## Work item
Look through the entries below and extract exactly the lines from the one containing "Husholdning [menuitem] (184, 249)" through the one containing "Køler Type (367, 86)", ends included.

** Opening Given information block **

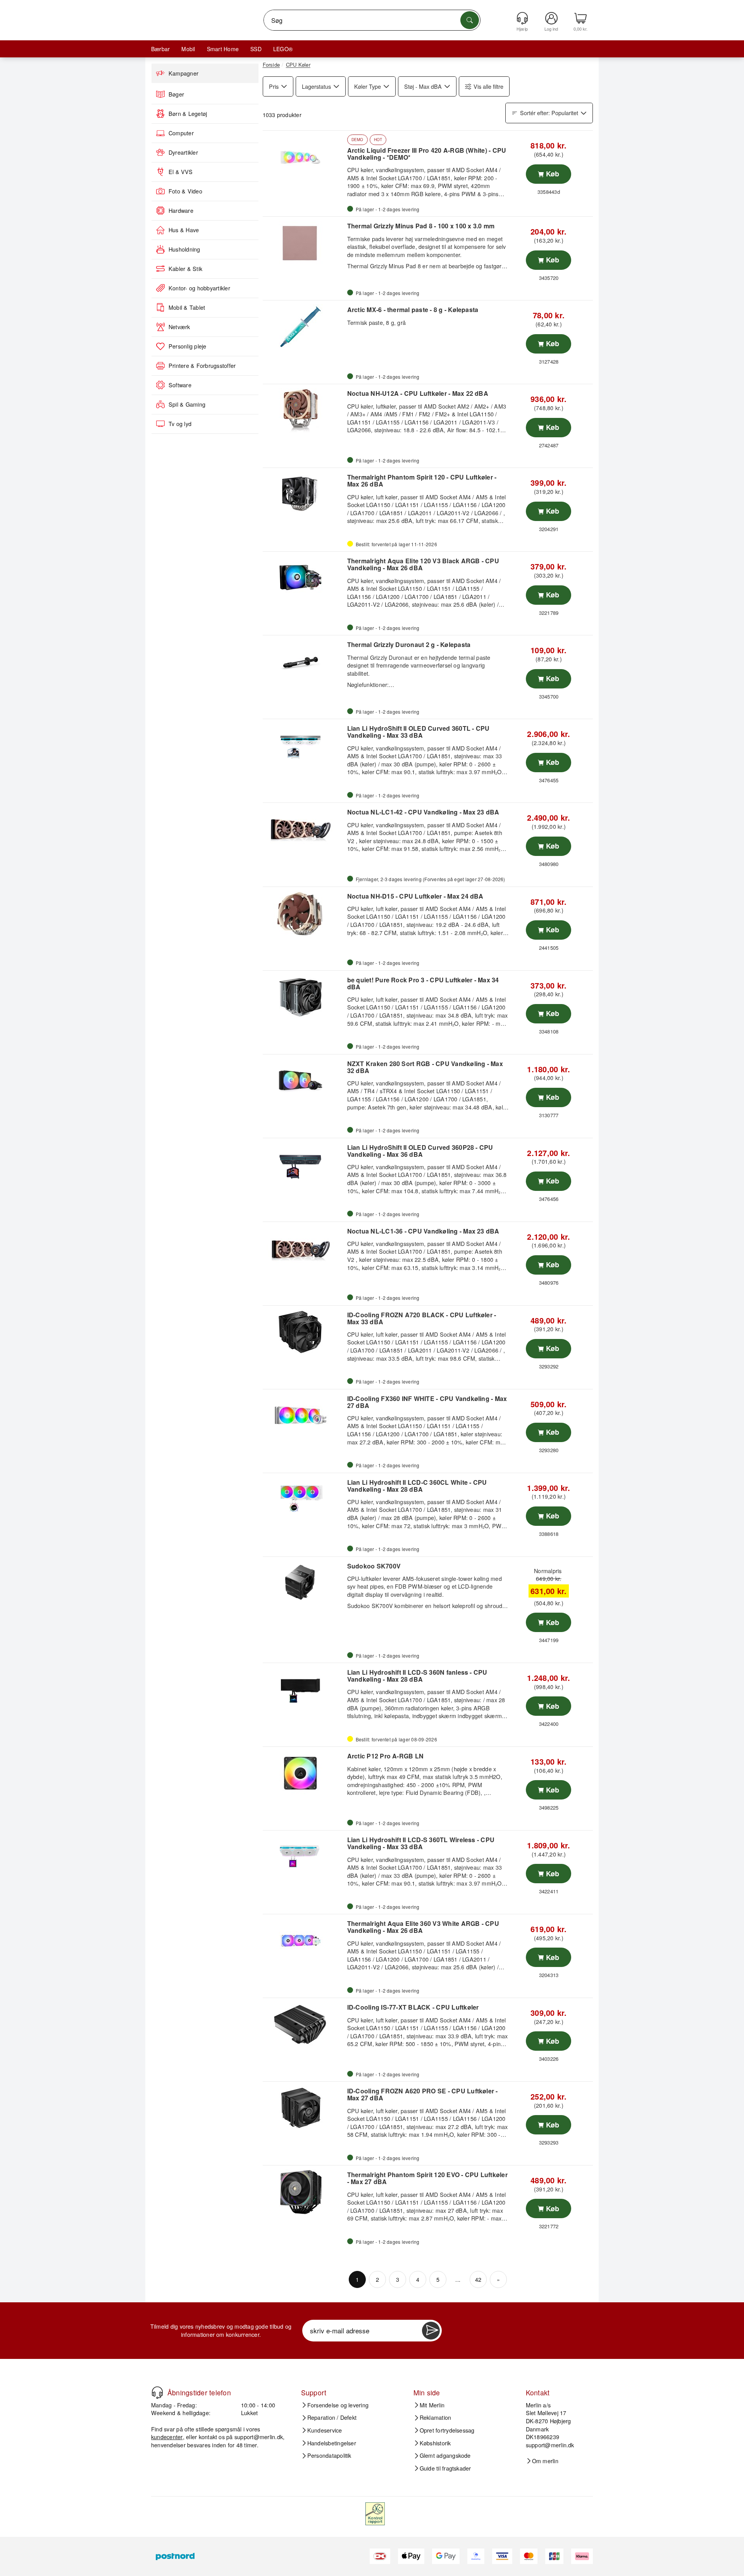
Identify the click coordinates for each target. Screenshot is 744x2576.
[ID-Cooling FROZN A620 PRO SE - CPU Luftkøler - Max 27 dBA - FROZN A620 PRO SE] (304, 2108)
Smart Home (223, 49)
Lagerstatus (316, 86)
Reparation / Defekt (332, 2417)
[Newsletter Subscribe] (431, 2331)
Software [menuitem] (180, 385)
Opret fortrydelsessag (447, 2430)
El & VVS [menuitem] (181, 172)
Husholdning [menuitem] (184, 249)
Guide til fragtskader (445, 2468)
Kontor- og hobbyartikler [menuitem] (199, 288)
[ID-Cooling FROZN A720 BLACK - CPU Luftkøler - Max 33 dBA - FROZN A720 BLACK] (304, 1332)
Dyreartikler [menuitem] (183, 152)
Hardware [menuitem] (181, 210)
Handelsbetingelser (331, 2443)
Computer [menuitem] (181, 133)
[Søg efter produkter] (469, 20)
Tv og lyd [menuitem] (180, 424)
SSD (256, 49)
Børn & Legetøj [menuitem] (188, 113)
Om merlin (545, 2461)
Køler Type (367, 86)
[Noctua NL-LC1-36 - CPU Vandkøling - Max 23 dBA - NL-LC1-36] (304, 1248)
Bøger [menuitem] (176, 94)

** Closing Given information block **

## Result of the task
Husholdning [menuitem] (184, 249)
Guide til fragtskader (445, 2468)
Kontor- og hobbyartikler [menuitem] (199, 288)
[ID-Cooling FROZN A720 BLACK - CPU Luftkøler - Max 33 dBA - FROZN A720 BLACK] (304, 1332)
Dyreartikler [menuitem] (183, 152)
Hardware [menuitem] (181, 210)
Handelsbetingelser (331, 2443)
Computer [menuitem] (181, 133)
[Søg efter produkter] (469, 20)
Tv og lyd [menuitem] (180, 424)
SSD (256, 49)
Børn & Legetøj [menuitem] (188, 113)
Om merlin (545, 2461)
Køler Type (367, 86)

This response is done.